Ping An Profit Rises 19% on Higher Bank Revenue, Premium Income

August 20, 2014

Ping An Insurance (Group) Co., China’s second-largest insurer, said first-half profit grew 19 percent as premium income climbed and banking revenue increased.

Net income rose to 21.4 billion yuan ($3.5 billion), or a diluted 2.55 yuan [$0.41] a share, from 17.9 billion yuan [$2.914 billion], or 2.26 yuan [$0.368], a year earlier, the Shenzhen-based company said in a statement to the Hong Kong stock exchange yesterday.

A 34 percent profit increase at unit Ping An Bank Co. and higher premiums earned helped Chairman Peter Ma boost profit. Smaller New China Life Insurance Co. said last month that net income for the first half may surge 60 percent due to bigger investment returns and premium growth.
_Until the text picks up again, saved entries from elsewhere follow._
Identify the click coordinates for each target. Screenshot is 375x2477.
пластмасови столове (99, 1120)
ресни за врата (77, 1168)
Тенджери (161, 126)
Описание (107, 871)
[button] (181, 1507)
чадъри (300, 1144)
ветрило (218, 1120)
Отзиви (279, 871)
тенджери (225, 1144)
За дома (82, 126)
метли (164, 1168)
“With its strong diversified financial model, Ping An’s life insurance had a strong growth and managed the cost control well,” Shenzhen-based analysts at Huatai Securities Co. led by Luo Yi wrote in a report today. The “outlook of the company in the second half is positive and the shares valuation is still low.”

Total investment income fell 12 percent even as net investment income, comprised mainly of interest and dividends, climbed 23 percent. Impairment losses from investments surged to 7.61 billion yuan [$1.24 billion] from 1.05 billion yuan [$171 million], the company said.

Stock Falls
The benchmark Shanghai Composite Index rallied 3.5 percent in the year ended June 30. The gauge fell 3.2 percent in the first half of this year. Ping An shares fell 0.5 percent to HK$65.50 [US$8.45] in Hong Kong.

Ping An Bank said last week that first-half profit rose to 10 billion yuan [$1.628 billion] after fee income doubled and loan margins widened. Ping An Insurance said last month it would invest in the unit’s planned private placement and sale of preferred shares, which aims to raise a combined 30 billion yuan [$4.885 billion] to replenish capital.

Net premiums earned climbed 22 percent, the company said. New business value, which measures the profitability of new life policies sold, rose 17 percent, according to the statement.

China’s life insurers will report “solid” earnings for the first half, partly driven by the sector’s 23 percent jump in gross premiums, Sanford C. Bernstein Co. analysts led by Hong Kong-based Linda Sun-Mattison wrote in a report Aug. 5.

The combined ratio of Ping An’s non-life insurance unit, used to measure claims and expenses as a percentage of premiums earned, dropped to 94.4 percent from 95.5 percent a year earlier, according to the statement.

–With assistance from Helen Sun and Bonnie Cao in Shanghai and Kana Nishizawa in Hong Kong.